SELECTED EXTRACT:
──────

Variety in practice

02 August 2021
Volume 13 · Issue 8


Finishing off his second year, Samuel Parry reflects on some of his recent challenges while learning during the pandemic, as well as a variety of paramedic placements, as he prepares for his third year as a student paramedic and looks towards qualification

As second year draws to a close, and preparation for our final year begins, the reality that being a qualified paramedic is just over a year away is becoming quite daunting! However, with plenty of placement time coming up and the support of brilliant clinicians and lecturers, I am confident by the time next year comes around, I'll be ready to be set free!

Recently, we have participated in spoke placements. These are undertaken in areas other than on ambulances, such as paediatrics, acute medical unit (AMU) and in accident and emergency (A&E) with a mental health placement coming up. Despite being apprehensive about these, they have been incredibly beneficial towards my practice and I have really enjoyed them. I especially enjoyed the variety of A&E; being able to spend time in resus, minor injuries and the rapid assessment unit has really helped me to better understand what happens to patients after we leave them at hospital and made me more aware of the procedures that will take place so I can better prepare and inform the patient. I was also able to practise and improve skills such as cannulation and airway management, as well as ‘soft’ skills such as communication and working as part of a multidisciplinary team. After minimal exposure to paediatric patients on the ambulances, that placement really improved my knowledge and confidence when dealing with these patients. I picked up little tips and tricks such as how to communicate with and calm a distressed child and the importance of involving parents in the assessment. AMU gave me an insight into the journey of patients beyond A&E and what is involved in making sure a safe and thorough discharge is achieved. After these experiences, I am quite looking forward to my mental health placement and applying what I learn there to patients I meet. These placements have given me an insight into the wider healthcare setting and the different associated aspects of patient care.

──────

ACTIVITIES:
[a] Say whether each statement agrees with the piece "Variety in practice," answering yes or no and quoting the deciding words of the piece exactly. (i) The mental health placement has already been completed. (ii) Before the paediatric placement, there was minimal exposure to paediatric patients on the ambulances. (iii) Spoke placements take place on ambulances.
[b] Rewrite the part of the piece "Variety in practice" starting with "Finishing off his" and going on through "be set free!", putting "tutors" in place of "lecturers".

DATASET SECTION:

──────

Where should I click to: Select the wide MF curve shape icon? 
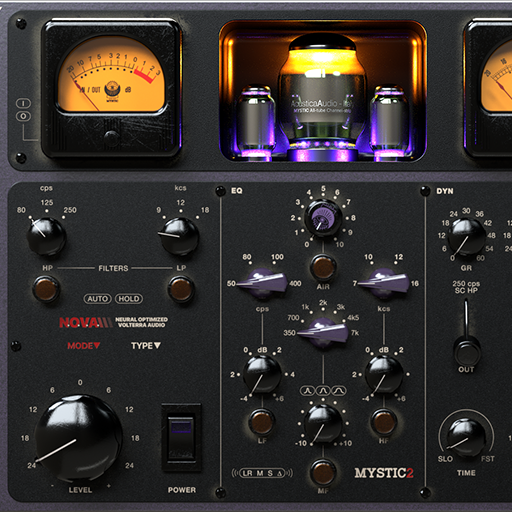(x=338, y=391)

──────

ANSWER LIST:
[a]
(i) No: "with a mental health placement coming up"
(ii) Yes: "After minimal exposure to paediatric patients on the ambulances"
(iii) No: "These are undertaken in areas other than on ambulances"

[b]
Finishing off his second year, Samuel Parry reflects on some of his recent challenges while learning during the pandemic, as well as a variety of paramedic placements, as he prepares for his third year as a student paramedic and looks towards qualification

As second year draws to a close, and preparation for our final year begins, the reality that being a qualified paramedic is just over a year away is becoming quite daunting! However, with plenty of placement time coming up and the support of brilliant clinicians and tutors, I am confident by the time next year comes around, I'll be ready to be set free!